Arandha sekarang sedang berada di samping mall, gadis cantik itu sedang menunggu taksi. Tanpa ia sadari, pria tak dikenal yang tadi tidak sengaja bertabrakan dengannya sedang mengawasinya dari kejauhan.

"Mana sih taksinya? Lama banget." Kesal Arandha ketika taksi online yang dipesannya beberapa waktu lalu tidak kunjung datang.

Ketika sedang menunggu, tiba-tiba sebuah mobil berhenti di hadapannya dan keluarlah tiga orang pria bertopeng dari dalam sana. Tanpa permisi tiga pria itu langsung menangkap Arandha dan memaksanya masuk ke dalam mobil.

"Woy!" teriak pria yang mengawasi Arandha sejak tadi ketika dia melihat Arandha diseret secara paksa ke dalam mobil.

Tanpa berpikir panjang, pria tampan berbadan kekar itu segera lari ke arah parkiran untuk mengambil motornya guna mengejar Arandha.

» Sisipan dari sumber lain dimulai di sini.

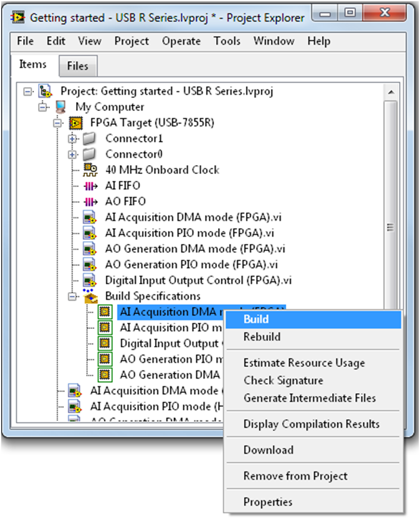
Task: Click the 40 MHz Onboard Clock icon
Action: pyautogui.click(x=90, y=170)
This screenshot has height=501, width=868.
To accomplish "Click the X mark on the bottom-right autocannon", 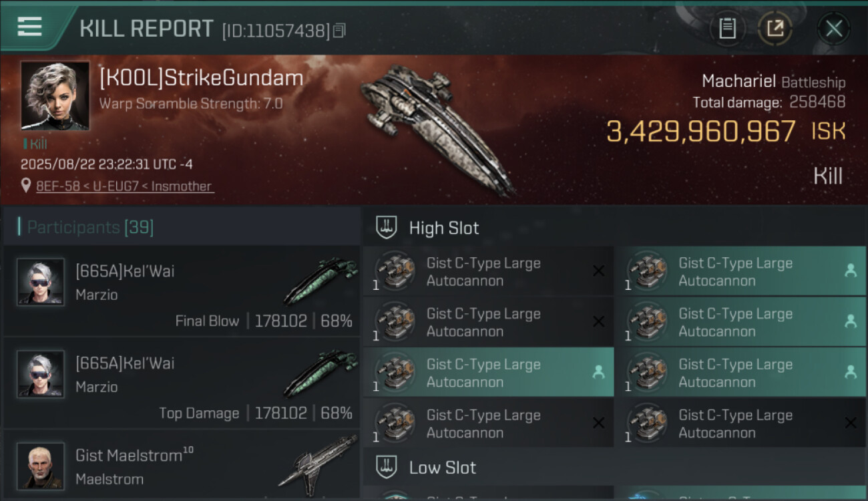I will (x=850, y=423).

"Aku nggak boleh kehilangan jejak, aku harus menyelamatkan gadis itu, dia sedang dalam bahaya, ada yang berniat menghabisinya!"

Bab 2. Kamu Dalam Bahaya

Di dalam mobil, Arandha memberontak dan berteriak meminta dilepaskan.

"Lepasin saya! Lepasin!"

"Diam Lu!" bentak salah satu dari tiga pria bertopeng yang menculiknya.

"Apa mau kalian?" teriak Arandha sambil berusaha melepaskan tangannya dari genggaman dua pria bertopeng yang duduk di kanan dan kirinya.

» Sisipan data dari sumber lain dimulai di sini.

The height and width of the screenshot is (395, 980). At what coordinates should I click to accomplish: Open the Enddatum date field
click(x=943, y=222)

Tubuh Arandha dan semua orang yang ada di dalam mobil tiba-tiba terdorong ke depan ketika sang pengemudi mobil menginjak rem secara tiba-tiba.

"Ada apa, Bas?"

"Ada yang cegat kita ni, Her," ucap sang pengemudi yang kemudian segera membuka pintu mobil untuk menemui seorang pria yang sudah berani menghalangi jalannya.

"Her, Lu jaga cewe ini dulu, gue mau bantu Bas."

"Oke, Gan."

Saat ini, pria penghadang mobil sedang berkelahi dengan dua pria bertopeng.

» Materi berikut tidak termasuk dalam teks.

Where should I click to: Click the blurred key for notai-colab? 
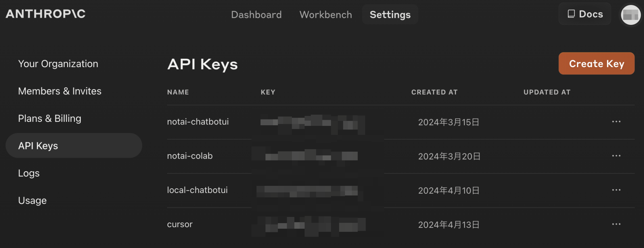(311, 156)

"Bagaimana bisa dia ada di sini?" tanya Arandha di dalam hatinya setelah melihat wajah pria itu.

Beberapa saat kemudian, dua pria bertopeng kalah dan memilih untuk kabur. Sementara pria tidak dikenal berjalan ke arah mobil untuk menyelamatkan Arandha.

Setibanya di samping pintu mobil, pria tidak dikenal itu sedikit terkejut ketika pintu mobil dibuka secara tiba-tiba oleh pria bertopeng yang masih ada di dalam mobil tadi dan tanpa aba-aba pria bertopeng tersebut langsung menyerangnya.

Arandha segera keluar dari mobil setelah mengetahui bahwa para penjahat berhasil dikalahkan dan kabur dari sana.

"Makasih ya?" Arandha berterimakasih pada sang pria yang telah menyelamatkannya, gadis itu memasang tatapan sendu.

"Kamu nggak apa-apa?"

"Enggak, kok. Saya baik-baik aja, makasih banyak kamu udah nolong saya."

"Sama-sama."

"Em ... kok kamu bisa tahu saya ada di sini?" tanya Arandha sambil memasang ekspresi penasarannya.

Pria penyelamat itu hanya diam, dia enggan menjawab pertanyaan dari Arandha karena takut Arandha tidak mempercayainya.

"Mas?" Panggilan Arandha membuat pria penyelamat langsung mengukir senyum di wajahnya dan kemudian menjawab.

"Oh, nggak. Tadi hanya kebetulan aja kok, kebetulan saya lihat kamu diseret sama mereka."

"Oh, gitu."

"Em ... rumah kamu di mana? Mari saya antar!" Pria penyelamat menawarkan bantuan pada Arandha.

"Oh, nggak perlu. Nanti aku pesan taksi online aja." Arandha menolak. Arandha adalah seorang gadis yang sangat berhati-hati terhadap orang asing atau orang yang baru dia kenal, jadi tidak mungkin dia mau diantar pulang oleh pria itu, pria yang baru dikenalnya beberapa menit yang lalu.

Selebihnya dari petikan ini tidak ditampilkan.